《醒世恆言》第三十二卷 黃秀才徼靈玉馬墜
薛媼為去了女兒瓊瓊,正想沒有個替代,見此女容貌美麗,喜不可言,慌忙將通身濕衣解下,置於絮被之內,自己將肉身偎貼。那女子得了暖氣,漸漸甦醒。然後將薑湯粥食,慢慢扶持,又將好言撫慰。女子漸能言語,索取濕衣中錦囊。
薛媼問其來歷,女子答道:“奴家姓韓,小字玉娥,隨父往蜀。
舟至涪州,父親同舟人往賽水神,奴家獨守舟中,偶因纜脫,漂沒到此。”薛媼道:“可曾適人么?”玉娥道:“與維揚黃損秀才,曾有百年之約。錦囊中藏有花箋小詞,即黃郎所贈也。”

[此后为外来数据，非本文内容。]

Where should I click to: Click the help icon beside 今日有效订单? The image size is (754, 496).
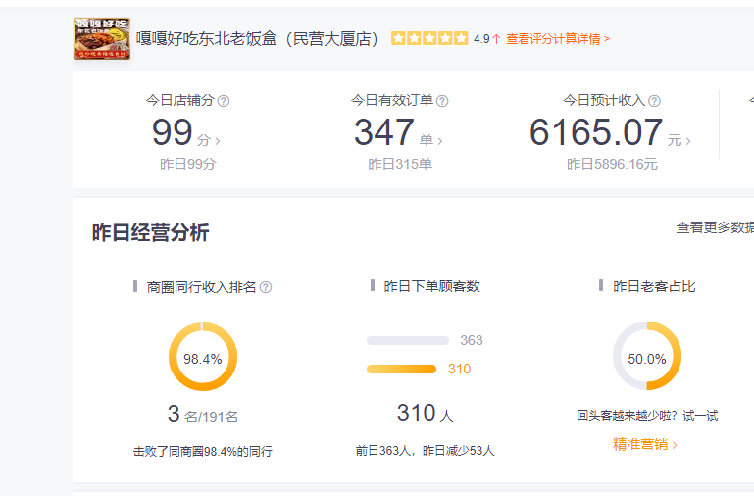pyautogui.click(x=442, y=101)
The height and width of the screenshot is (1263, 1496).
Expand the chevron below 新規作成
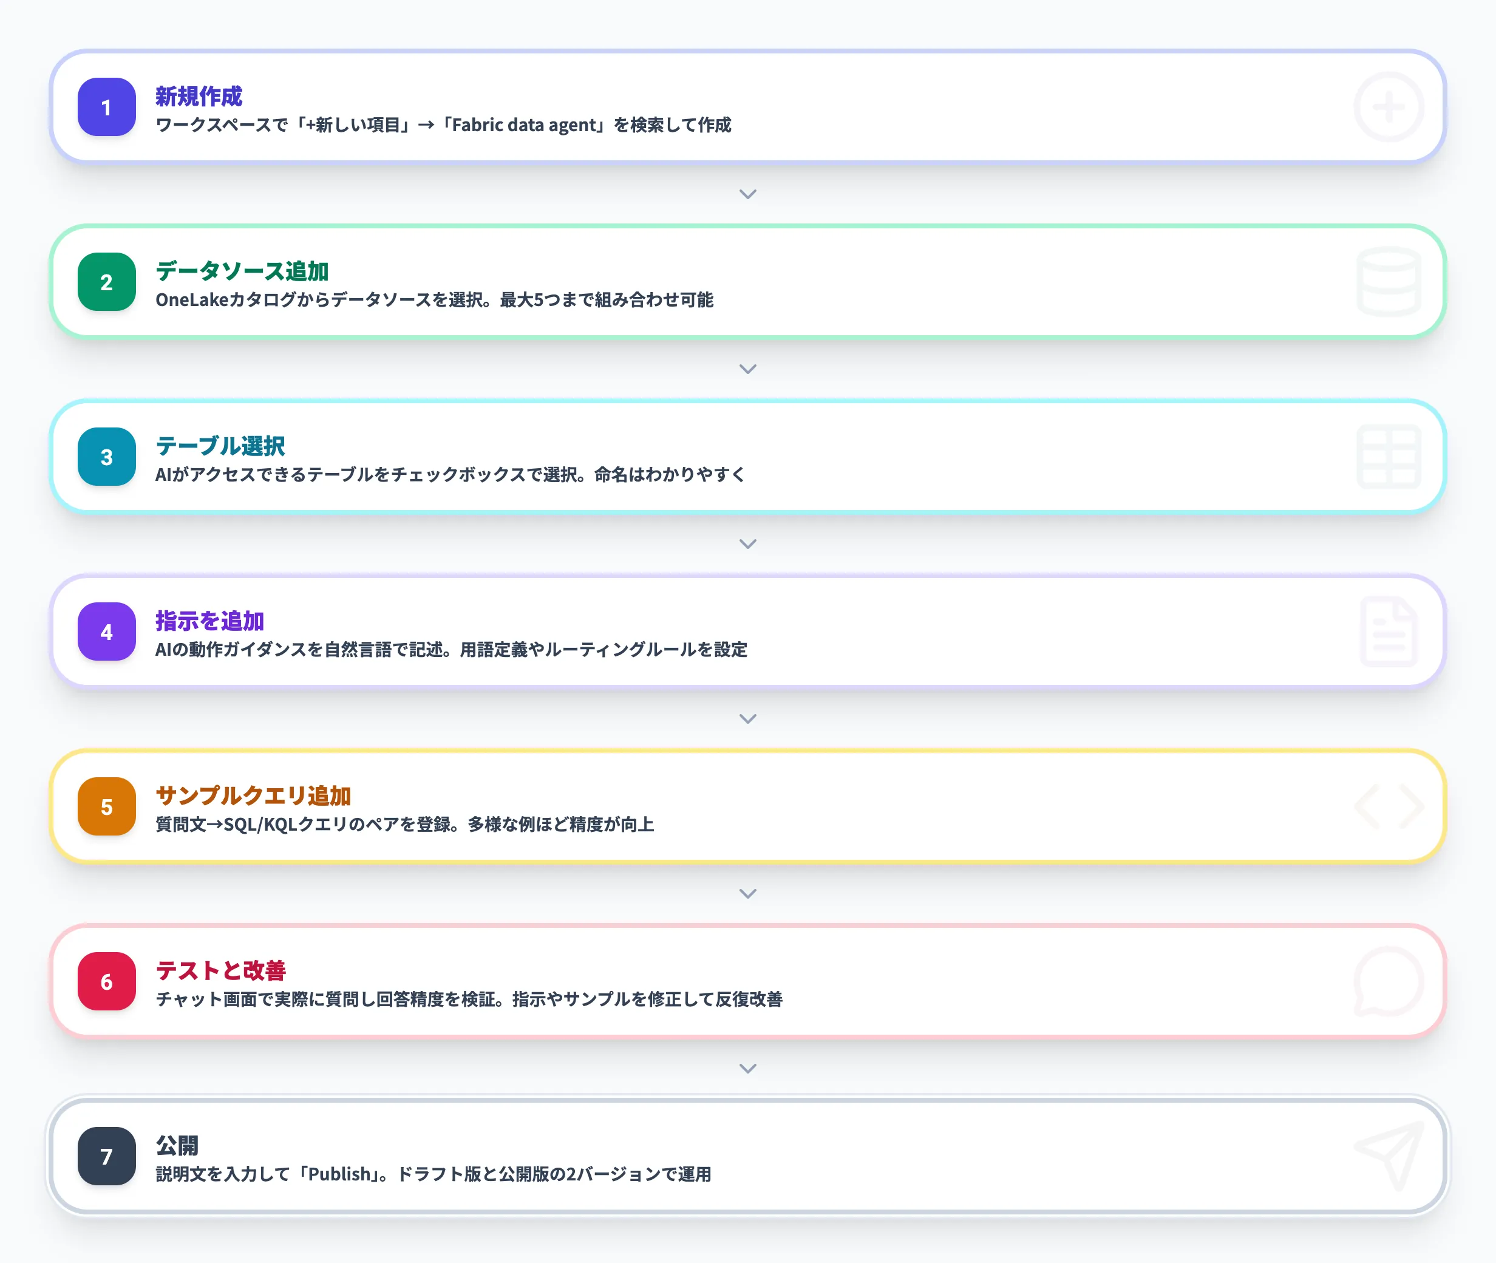[x=748, y=194]
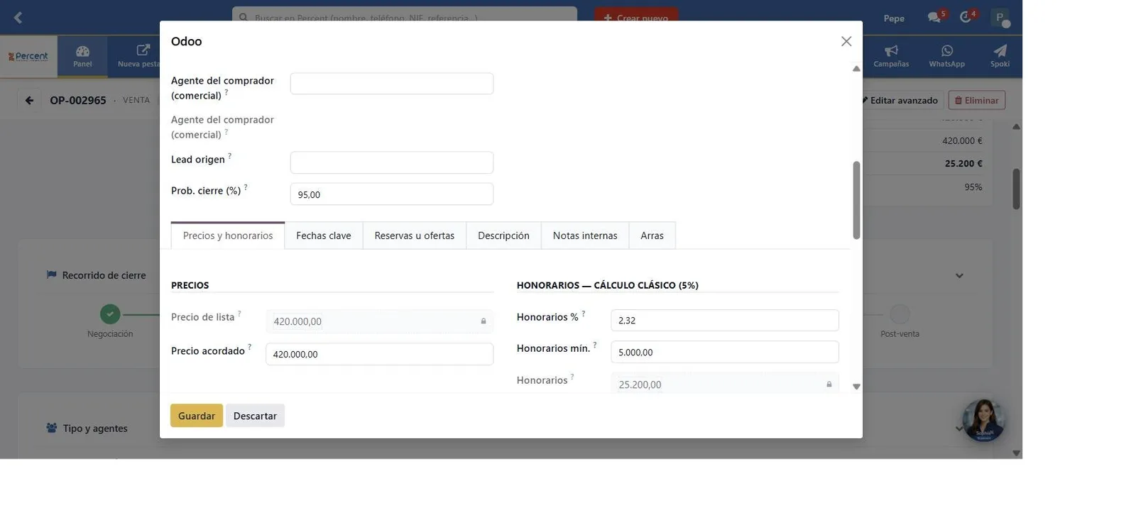Open the WhatsApp icon in toolbar

pyautogui.click(x=947, y=50)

薛媼道:“黃秀才原是我女兒瓊瓊舊交,此人才貌雙全,與小娘子正是一對良緣。小娘子不須憂慮,隨老身同到長安,來年大比,黃秀才必來應舉,那時待老身尋訪他來,與娘子續秦晉之盟,豈不美乎。”玉娥道:“若得如此,便是重生父母。”
自此玉娥,遂拜薛媼為義母。薛媼亦如己女相待。正是:休言事急且相隨,受恩深處親骨肉。

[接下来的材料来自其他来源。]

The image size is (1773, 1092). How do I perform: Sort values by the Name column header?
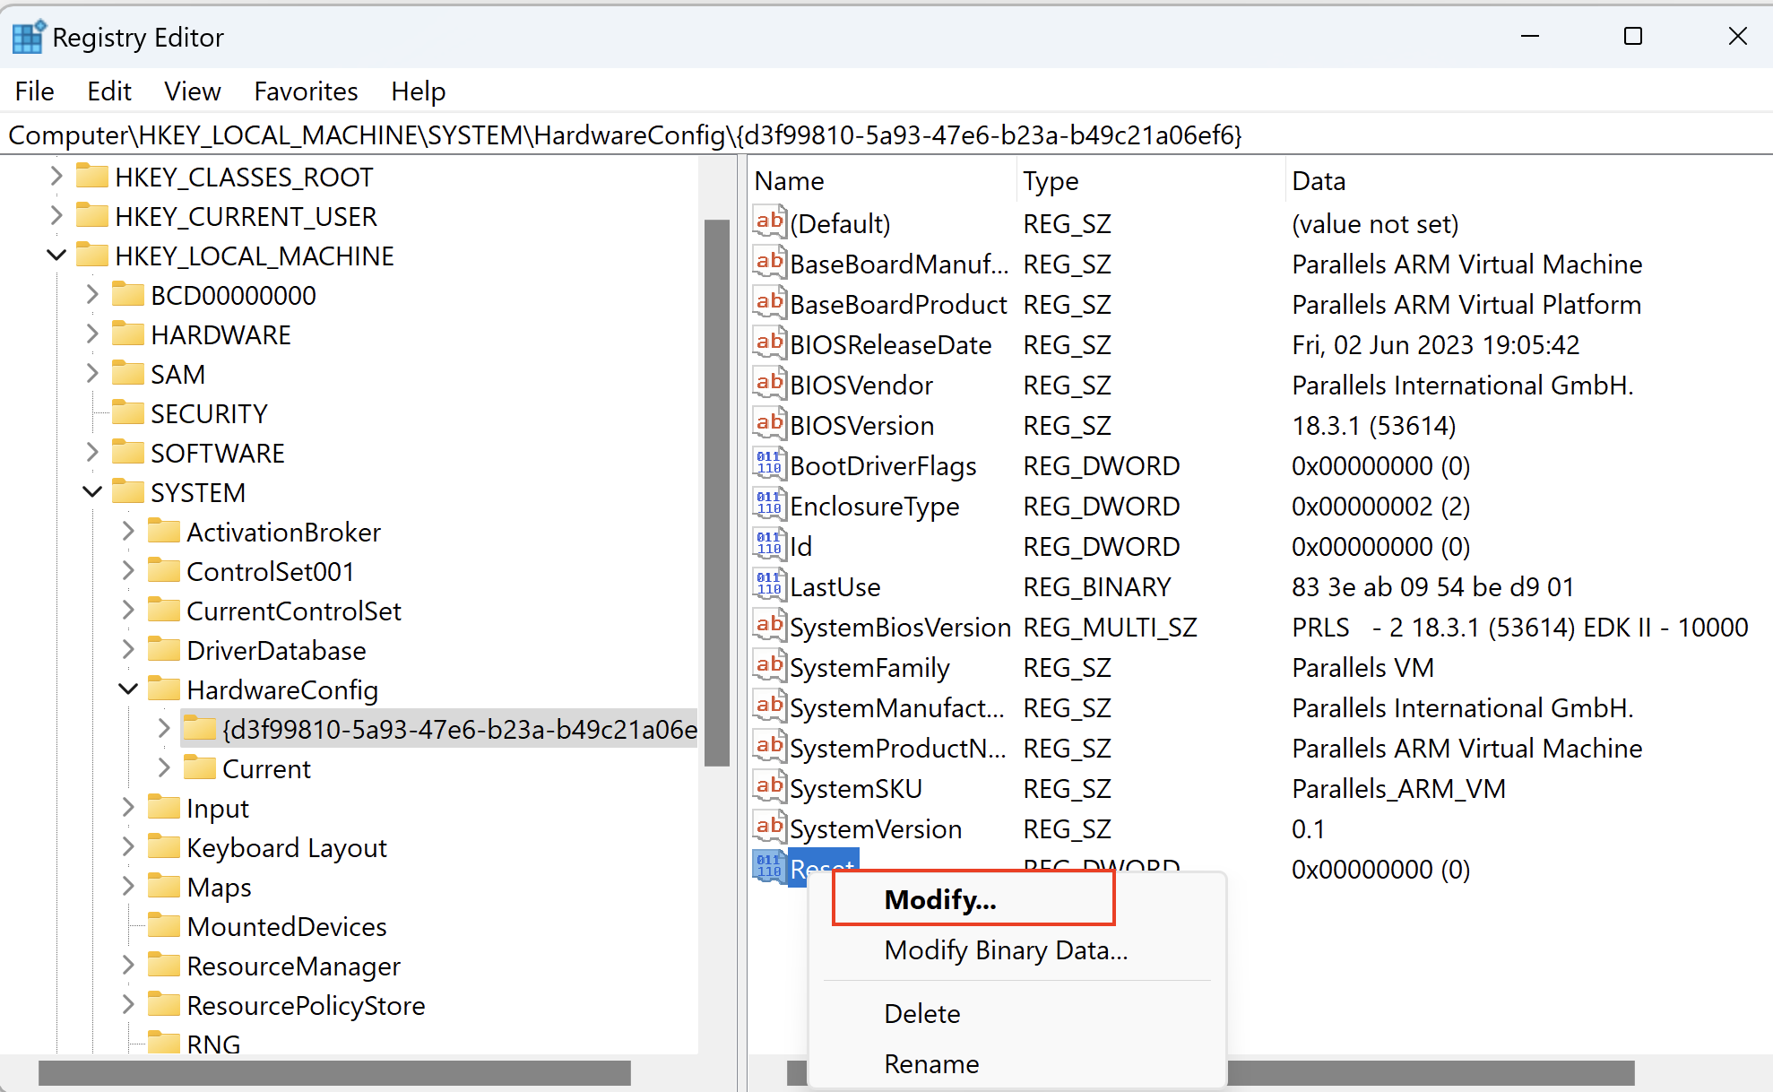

不一日,行到長安,薛媼賃了小小一所房子,同玉娥住下。其時瓊瓊入宮進御,寵幸無比,曉得假母到來,無繇相會,但遣人不時饋送些東西候問。玉娥又扃戶深藏,終日針指,以助薪水之費。所以薛媼日用寬然有餘。光陰似箭,不覺歲盡春來。怎見得?有詩為證:爆竹聲中一歲除,春風送暖入屠蘇。
千門萬戶曈曈日,總把新桃換舊符。
且說除夜,玉娘想著母死父離,情人又無訊息,暗暗墜淚。是夜睡去,夢見天門大開,一尊羅漢從空中出現。玉娥拜訴衷情。羅漢將黃紙一書,從空擲下,紙上寫:“維揚黃損佳音”六字。玉娥大喜,方欲開看,忽聞霹靂一聲,驀然驚覺,乃是人家歲朝開門,放火炮聲響。玉娥想了一回,悽然不樂。其日新年,只得強起梳妝。薛媼往鄰家拜年去了。玉娥垂下竹簾,立於門內,眼覷街市上人來人往,心中想道:“今年是大比之期,不知黃郎曾到長安否?若得他此地經過,重逢一面,應著夜來之夢,也不往奴死裡逃生。”方才轉動念頭,忽見一個胡僧當簾而立,高叫道:“募化有緣男女。”玉娥從簾中仔細一看,那胡僧面貌與夜來夢中所見羅漢無異,不覺竦然起敬。孤身女子,卻又不好招接他,正在躊躇,那胡僧竟自揭簾而入。玉娥倒退幾步,閃在一邊。胡僧直入中庭,盤膝而坐,頂上現出毫光數道,直透天門。玉娥大驚,跪拜無數,稟道:“弟子墮落火坑,有夙緣未了,望羅漢指示迷津,救拔苦海。”胡僧道:“汝誠念皈依,但尚有塵劫未脫。老僧贈汝一物,可密藏於身畔,勿許一人知道,他日夫婦重逢,自有靈驗。”當下取出一件寶貝,贈與玉娥,乃是玉馬墜兒。玉娥收訖,即見一道金光,沖天而起,胡僧忽然不見。玉娥知是聖僧顯化,望空拜謝,將玉馬墜牢系襟帶之上,薛媼回來,並不題起。
滿懷心事無人訴,一炷心香禮聖僧。
再說黃損秀才得胡僧助了盤纏,一逕往長安應試。然雖如此,心上只掛著玉娥,也不去溫習經史,也不去靜養精神,終日串街走巷,尋覓聖僧,庶幾一遇。早出晚回,終日悶悶而已。試期已到,黃生只得隨例入場,舉筆一揮,絕不思索。
他也只當應個故事,那有心情去推敲磨練。誰知那偏是應故事的文字容易入眼。正是:不願文章中天下,只願文章中試官。
金榜開時,高高掛一個黃損名字,除授部郎之職。其時呂用之專權亂政,引用無籍小人,左道惑眾,中外嫉之如仇。
然怕他權勢,不敢則聲。黃損獨條陳他前後奸惡,事事有椐。
天子聽信,敕呂用之免官就第。黃生少年高第,又上了這個疏,做了天下第一件快心之事,那一個不欽服他。真箇名傾朝野。長安貴戚,聞黃生尚未娶妻,多央媒說合,求他為婿。